44.2 Ms E, daughter of Mr K, was represented by Mr Noble [of counsel], and reported to Mr Just that there was in fact a valid Will in place. Following this, Ms L produced a different Will, seeking to establish that that Will post-dated the Will Ms E had produced. The matter was heard before the Central London County Court on 2 December 2016 (the ‘Court’) to determine the validity of the two competing wills.
44.3 Following the Court’s Judgment and Order dated 15 February 2017, Mr Noble reported a number of matters to the SRA on 21 April 2017. One of the concerns that he raised was that he received emails which contained inappropriate and unprofessional comments on Sunday 30 April 2017, including the following:
- You remind off a Grade 7 bully I had to slam to the Ground
- Is that all you got Mr Noble try harder, and while you are it add Nigger to the list, as I am also called Nigger
- I know you will so died and go to dust Mr Noble so keep doing what you are doing you are just fading away one step closer to your grave
- You remind me of a little ????
- I will not lose any sleep for your nonsense, as I know the Plagues will fall on you just like Pharaoh
44.4 Further, Mr Noble noted that in Mr Just’s statements dated 7 March 2017, 27 March 2017 and 17 April 2017 he made a number of inappropriate comments including:
- I am inviting Mr Noble and the Claimant to prove that I had something to do with. If not just keep their mouth shut.
- All they have done so far is make false allegations, any old chump can make false allegations, but to support it with evidence is another thing.
- I am of the opinion that Mr Noble has a problem with black men. I could be wrong, but I honestly believe that, because I am black he thinks that I am dishonest. I have come across individual like Mr Noble who believe that, because of the colour of my skin I am automatically dishonest.
- I have had a few dialogue with Mr Noble and he gives me the impression that he wants me to refer to him as master as in slavery days. It is sad that you have some individuals like Mr Noble who thinks that the colour of his skin gives him some special privilege or right be prejudice and arrogant and to accuse me of a crime I did not commit without any evidence except the colour of my skin.
44.5 Mr Noble stated that Ms E received the following email messages on 30 April 2017 from Mr Just:
- I really do not give a damn what you do or say, as I got somebody with me that will bring both you and Mr Noble to your knees.
- Take my word Ms E leave me alone, as you will soon regret the day that you met.
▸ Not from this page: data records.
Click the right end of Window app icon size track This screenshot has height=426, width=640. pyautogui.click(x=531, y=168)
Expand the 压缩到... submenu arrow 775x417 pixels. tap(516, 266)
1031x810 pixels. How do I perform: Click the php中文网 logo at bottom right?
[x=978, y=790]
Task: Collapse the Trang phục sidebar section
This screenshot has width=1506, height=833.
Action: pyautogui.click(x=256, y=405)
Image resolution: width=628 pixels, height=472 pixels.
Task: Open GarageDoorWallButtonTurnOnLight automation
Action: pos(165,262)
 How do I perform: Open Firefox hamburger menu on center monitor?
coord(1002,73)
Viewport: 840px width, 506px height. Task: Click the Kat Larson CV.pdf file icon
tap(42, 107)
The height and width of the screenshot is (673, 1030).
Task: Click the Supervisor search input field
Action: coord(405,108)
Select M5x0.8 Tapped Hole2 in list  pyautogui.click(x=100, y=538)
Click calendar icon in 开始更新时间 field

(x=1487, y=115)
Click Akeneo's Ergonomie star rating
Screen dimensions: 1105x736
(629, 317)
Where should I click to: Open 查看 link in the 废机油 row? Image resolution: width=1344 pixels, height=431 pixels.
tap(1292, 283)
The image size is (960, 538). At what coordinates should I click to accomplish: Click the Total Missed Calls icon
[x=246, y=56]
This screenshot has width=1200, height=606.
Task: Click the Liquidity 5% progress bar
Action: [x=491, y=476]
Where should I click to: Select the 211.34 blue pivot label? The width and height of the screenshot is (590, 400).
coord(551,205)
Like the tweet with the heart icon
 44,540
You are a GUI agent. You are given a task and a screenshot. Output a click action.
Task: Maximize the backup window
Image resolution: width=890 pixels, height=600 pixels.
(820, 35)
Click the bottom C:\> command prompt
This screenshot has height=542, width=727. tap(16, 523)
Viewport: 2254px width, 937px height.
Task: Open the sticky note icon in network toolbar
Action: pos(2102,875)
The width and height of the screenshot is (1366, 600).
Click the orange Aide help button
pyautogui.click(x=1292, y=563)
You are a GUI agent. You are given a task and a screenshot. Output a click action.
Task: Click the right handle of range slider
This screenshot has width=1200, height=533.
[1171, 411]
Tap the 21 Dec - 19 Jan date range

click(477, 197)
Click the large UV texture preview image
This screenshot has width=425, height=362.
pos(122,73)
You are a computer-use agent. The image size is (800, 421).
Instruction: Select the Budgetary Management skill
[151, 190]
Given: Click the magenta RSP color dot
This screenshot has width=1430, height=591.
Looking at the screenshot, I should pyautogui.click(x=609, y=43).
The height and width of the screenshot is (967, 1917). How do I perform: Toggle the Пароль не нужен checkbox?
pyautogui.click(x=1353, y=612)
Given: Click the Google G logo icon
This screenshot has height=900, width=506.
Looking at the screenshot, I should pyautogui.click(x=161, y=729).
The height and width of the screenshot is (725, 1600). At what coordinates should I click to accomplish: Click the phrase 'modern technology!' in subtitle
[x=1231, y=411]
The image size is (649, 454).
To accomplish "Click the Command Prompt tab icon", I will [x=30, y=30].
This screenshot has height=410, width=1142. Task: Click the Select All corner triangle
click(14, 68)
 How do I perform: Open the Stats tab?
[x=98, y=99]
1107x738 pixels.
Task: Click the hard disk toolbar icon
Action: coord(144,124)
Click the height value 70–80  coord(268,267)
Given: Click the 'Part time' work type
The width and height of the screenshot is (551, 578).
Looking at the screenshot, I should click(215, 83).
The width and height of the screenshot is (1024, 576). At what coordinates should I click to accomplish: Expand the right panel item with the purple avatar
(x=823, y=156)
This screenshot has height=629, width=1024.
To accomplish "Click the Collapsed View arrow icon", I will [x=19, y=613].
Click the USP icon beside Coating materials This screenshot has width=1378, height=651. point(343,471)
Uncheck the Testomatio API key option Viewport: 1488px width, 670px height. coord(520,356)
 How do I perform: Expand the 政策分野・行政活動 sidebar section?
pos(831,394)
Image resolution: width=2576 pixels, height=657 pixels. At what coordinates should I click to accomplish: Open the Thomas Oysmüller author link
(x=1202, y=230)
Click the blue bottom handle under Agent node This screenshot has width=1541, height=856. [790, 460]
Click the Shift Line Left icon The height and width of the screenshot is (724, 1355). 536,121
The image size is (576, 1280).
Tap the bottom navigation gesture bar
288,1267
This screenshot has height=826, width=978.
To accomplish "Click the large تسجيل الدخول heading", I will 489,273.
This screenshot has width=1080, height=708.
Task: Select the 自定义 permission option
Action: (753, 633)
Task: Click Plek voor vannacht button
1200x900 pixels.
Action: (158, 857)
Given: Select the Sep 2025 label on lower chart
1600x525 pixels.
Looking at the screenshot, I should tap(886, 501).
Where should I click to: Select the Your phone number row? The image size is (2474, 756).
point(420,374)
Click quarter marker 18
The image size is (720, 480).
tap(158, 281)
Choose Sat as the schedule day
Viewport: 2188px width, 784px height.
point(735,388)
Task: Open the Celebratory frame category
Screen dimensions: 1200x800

All I can say to you be careful when you think that you are standing you are actually falling. Your judgement is coming soon beware, and it will not be an easy one, the Most High knows that. Just remember that whosoever diggeth a pit shall fall in it. You and Mr Noble will fall in your own pit sooner than you think.
44.6 Mr D further stated that the emails were just part of a series of inappropriate emails and communications. In other statements of Mr Just including those dated 27 March 2017, 3 May 2017 and 26 May 2017 he made various assertions that Mr Noble was racist and that the claims against him were ‘bogus, baseless’ and motivated by resentment, malice and racism, amongst others.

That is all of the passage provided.